_Exercise aim_. Reproduce each line below precisely. Drop the pictures.

== Data records ==

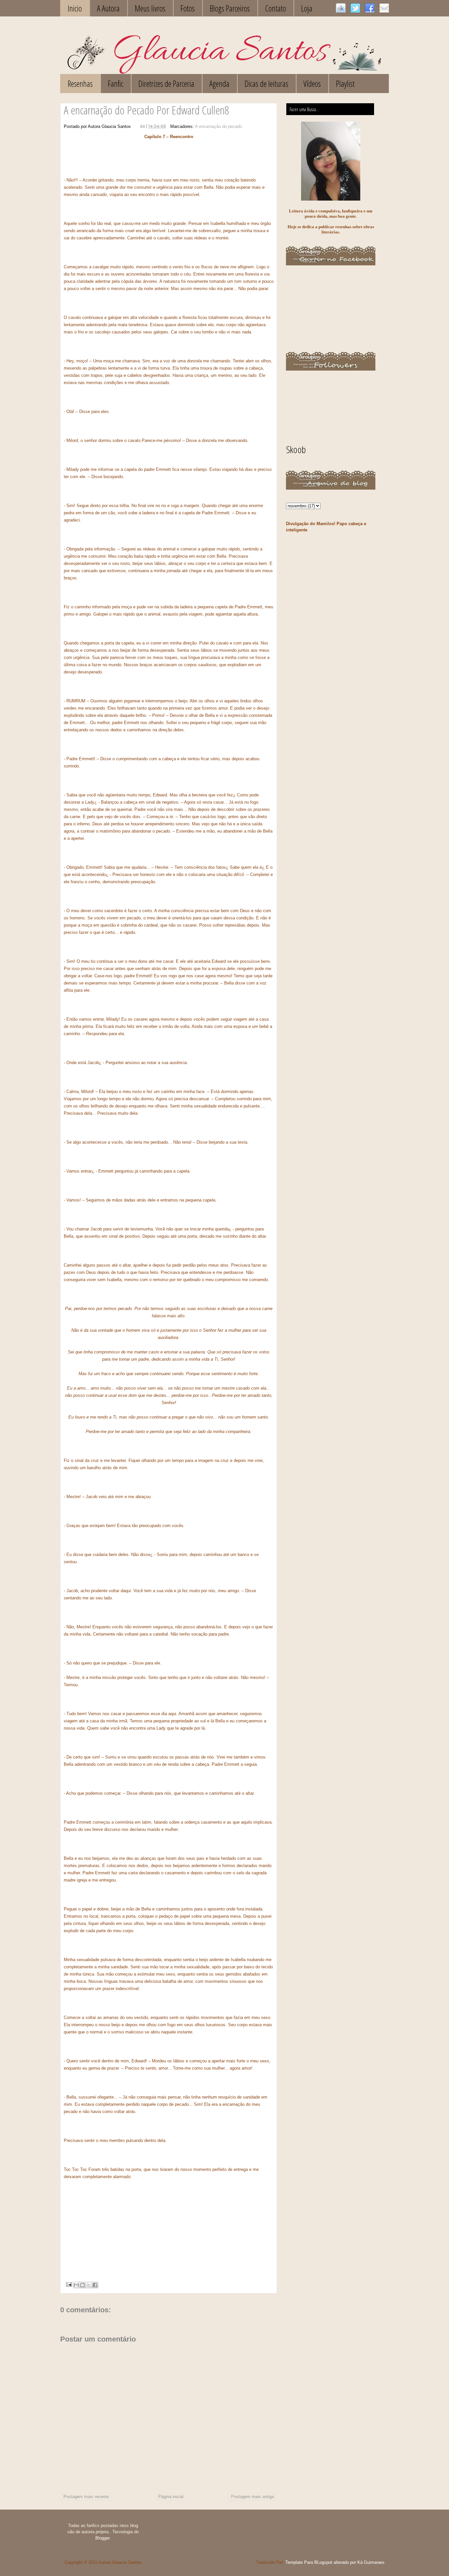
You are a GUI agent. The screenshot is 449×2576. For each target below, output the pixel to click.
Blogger (102, 2538)
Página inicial (170, 2496)
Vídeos (312, 83)
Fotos (187, 8)
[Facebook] (369, 7)
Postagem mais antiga (252, 2496)
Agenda (219, 83)
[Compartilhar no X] (88, 2285)
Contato (275, 8)
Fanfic (115, 83)
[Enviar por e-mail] (76, 2285)
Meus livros (150, 8)
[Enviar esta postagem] (68, 2284)
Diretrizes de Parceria (166, 83)
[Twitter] (355, 7)
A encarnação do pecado (218, 126)
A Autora (108, 8)
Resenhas (80, 83)
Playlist (345, 83)
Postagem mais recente (86, 2496)
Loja (306, 8)
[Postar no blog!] (82, 2285)
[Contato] (384, 7)
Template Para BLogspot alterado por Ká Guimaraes (335, 2562)
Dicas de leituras (266, 83)
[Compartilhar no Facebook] (95, 2285)
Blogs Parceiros (230, 8)
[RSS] (340, 7)
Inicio (75, 8)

===

_Task result_.
You are a GUI agent. The screenshot is 449×2576. For each target below, output the pixel to click.
Blogger (102, 2538)
Página inicial (170, 2496)
Vídeos (312, 83)
Fotos (187, 8)
[Facebook] (369, 7)
Postagem mais antiga (252, 2496)
Agenda (219, 83)
[Compartilhar no X] (88, 2285)
Contato (275, 8)
Fanfic (115, 83)
[Enviar por e-mail] (76, 2285)
Meus livros (150, 8)
[Enviar esta postagem] (68, 2284)
Diretrizes de Parceria (166, 83)
[Twitter] (355, 7)
A encarnação do pecado (218, 126)
A Autora (108, 8)
Resenhas (80, 83)
Playlist (345, 83)
Postagem mais recente (86, 2496)
Loja (306, 8)
[Postar no blog!] (82, 2285)
[Contato] (384, 7)
Template Para BLogspot alterado por Ká Guimaraes (335, 2562)
Dicas de leituras (266, 83)
[Compartilhar no Facebook] (95, 2285)
Blogs Parceiros (230, 8)
[RSS] (340, 7)
Inicio (75, 8)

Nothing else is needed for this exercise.